Farther along Route 62 lies Calitzdorp, known for its port wine and not much else — but a scenic loop off the town’s main road, known as Arts Route 62, is a must. The gravel road is a spine-rattling change from a two-lane country highway, but the meander itself is sublime in its beauty and variety. Amid vineyards, valleys blanketed in flowers, and aloes standing guard along the foothills, we saw artists’ studios, cattle-crossing signs and people water-skiing near a dam.

“This could be the Sierra Nevada,” Sabiha remarked at one point; I channeled glimpses of the Bariloche lake district in Argentina. At one point the Red Stone Hills fleetingly resembled the unearthly terrain of Cappadocia in Turkey. And all in one sliver of South Africa, just 33 miles long. We paused at the solar-powered Oude Postkantoor Gallery & Coffeeshop for an amazing iced coffee (15 rands) and a chat with local artists having lunch.

Back on the main road, it was a race to get to Oudtshoorn before sunset. The “ostrich capital of the world,” Oudtshoorn owes much of its existence to an early-20th-century ostrich boom, when the town was teeming with feather palaces dedicated to keeping British society mavens decked out in the latest fashion. These days, it’s home to a few ostrich farms that let visitors feed or even ride the birds, and shops like Queen Zebra, where you can buy an ostrich-leather bag (890 rands), springbok cushions (450 rands) or rosewood-and-bone salad tongs (89 rands). But Oudtshoorn’s main attraction is the Cango Caves, a millenniums-old complex of caverns. The adventure tour (100 rands) has you climbing, crawling, sliding and shimmying your way through a spectrum of narrow spaces — not for the faint of heart or wide of girth, but plenty fun.

We drove up a steep hill to Le Petit Karoo Ranch, a collection of four rooms and four tents owned by Pascal Chanel, a French-Swiss former horse jockey. The tents are simple but comfortable affairs, with impossibly soft bedding, outdoor bathtubs and decks with the best sunset-viewing vantage point around. And they’re far more luxurious than they need to be, at 700 rands a night for a double.
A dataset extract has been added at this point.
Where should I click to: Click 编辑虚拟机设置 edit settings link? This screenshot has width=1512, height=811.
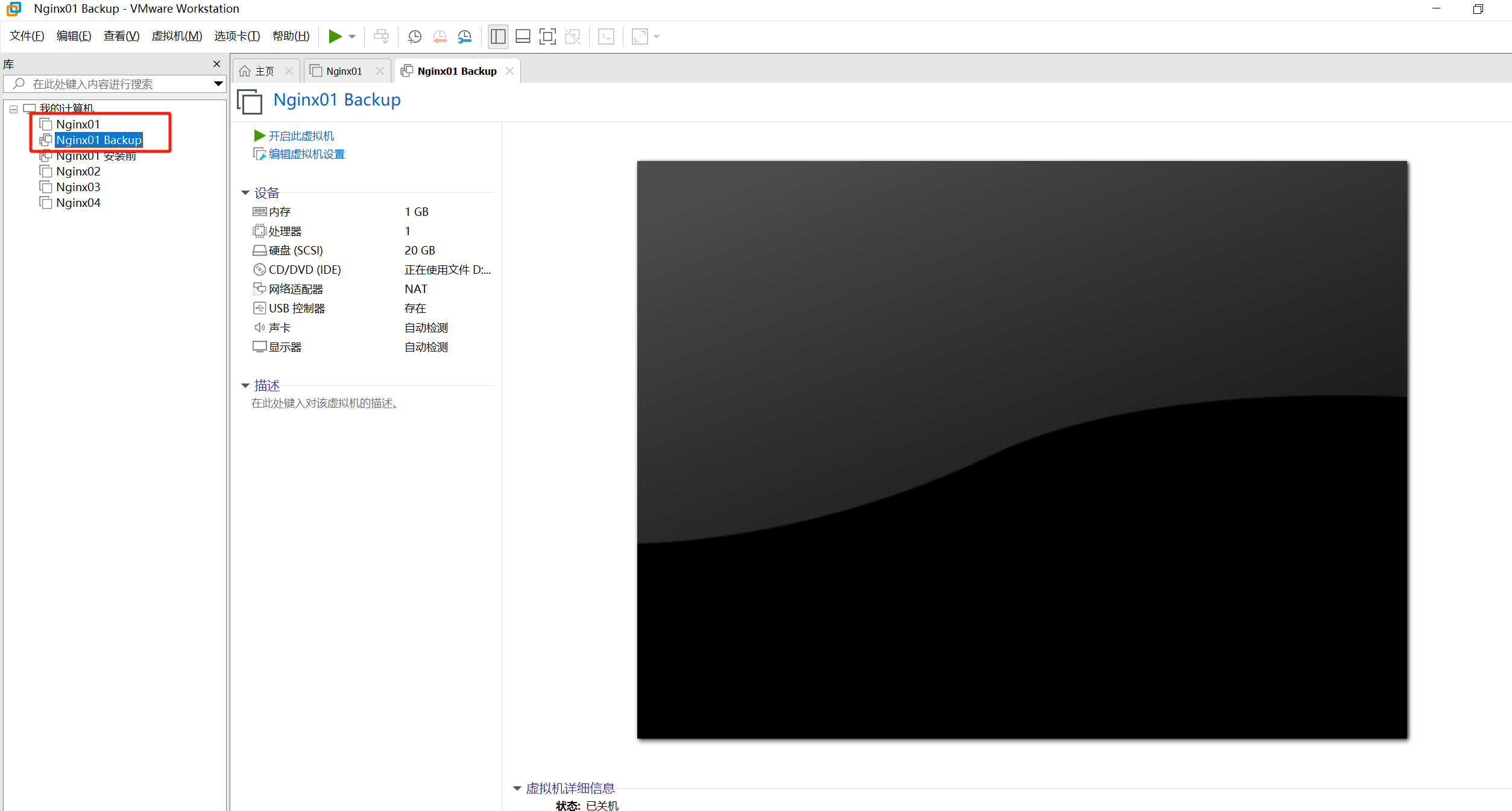(306, 154)
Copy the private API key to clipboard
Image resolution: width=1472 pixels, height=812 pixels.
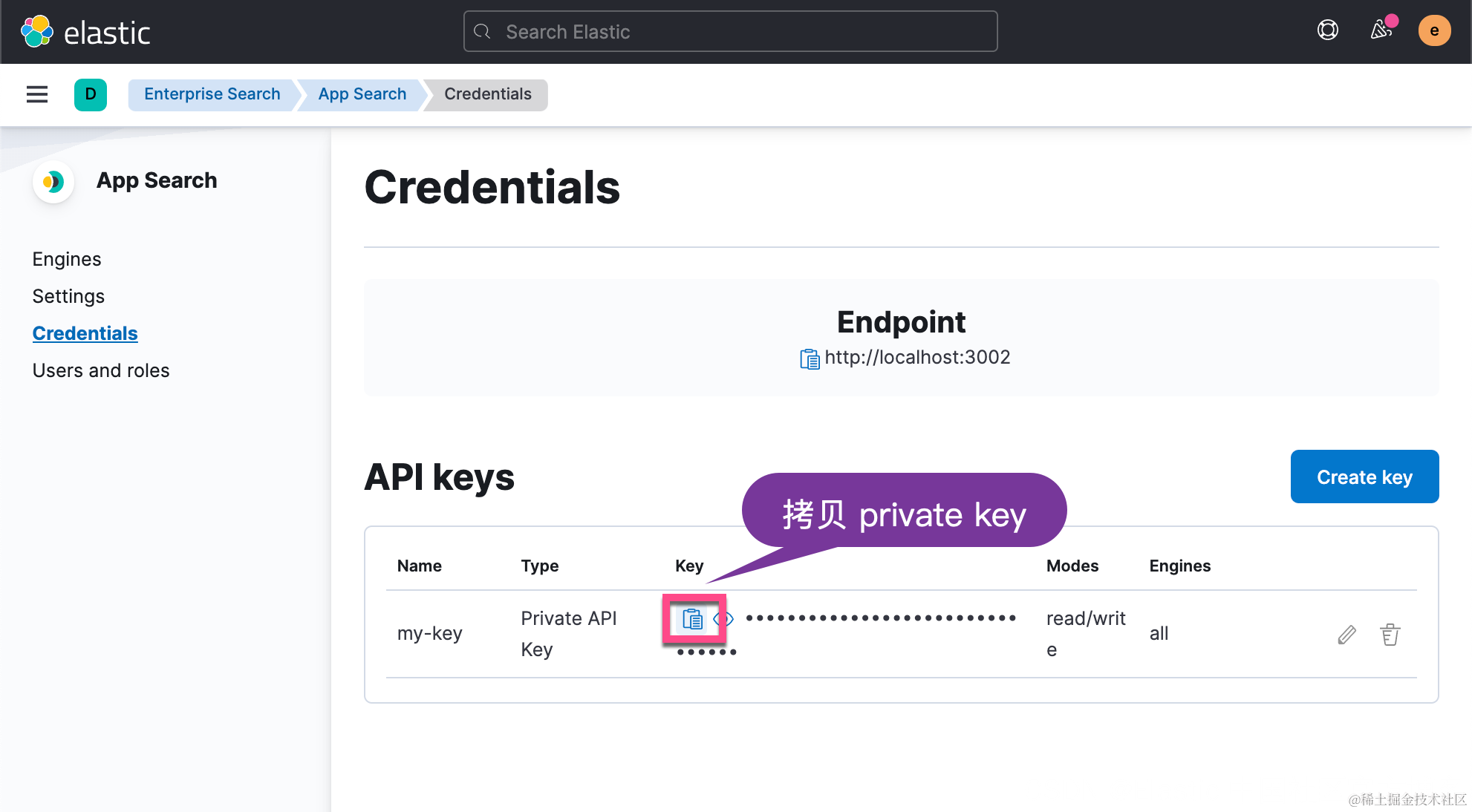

Oudtshoorn is part of a semi-arid region called the Klein (Little) Karoo, and from there we veered off Route 62 toward the Groot (Great) Karoo. To do that, you first cross the Swartberg Pass, a breathtaking — and heart-stopping — mountain road that squiggles its way up toward a 5,000-foot summit in a series of dizzying switchbacks. It eventually deposited us in Prince Albert, a beguiling village popular with gallerists setting up shop in quaint whitewashed cottages.

And then, at last, I found the terrain I’d been waiting for ever since I began conjuring images of the Karoo: wide open roads unfurling toward the horizon without another car in sight. Dried-up riverbeds and ocher earth flecked with green shrubs. It’s stark, and it’s stunning. The Great Karoo lives up to its name.

The landscape gradually becomes both mountainous and more verdant as you approach the town of Graaff-Reinet, the gem of the Karoo. It looks majestic hemmed in by mountains, and as the fourth-oldest European settlement in South Africa, it’s crowded with historic buildings like the striking Dutch Reformed Church, erected in 1887. The Drostdy Hotel was originally built around 1806 and reopened in December as a luxurious new boutique hotel with 48 rooms made over in a contemporary palette of soft blues, greens, taupes and grays. The public areas are more of an Old World throwback: dark colors, overstuffed leather couches, framed newspaper clippings on the walls and animal skulls and horns galore. And through February, the opening rate is 1,125 rands for a double (it goes up to 2,000 in March).

Just outside town, in the fun-to-say-out-loud Camdeboo National Park, the Valley of Desolation forms yet another dramatic panorama: a series of staggeringly sheer volcanic-rock obelisks presiding over the Karoo. The view is hauntingly surreal, the kind that one might be tempted to call priceless — but lucky for you, it’s not. For the admission fee of just 80 rands it’s all yours.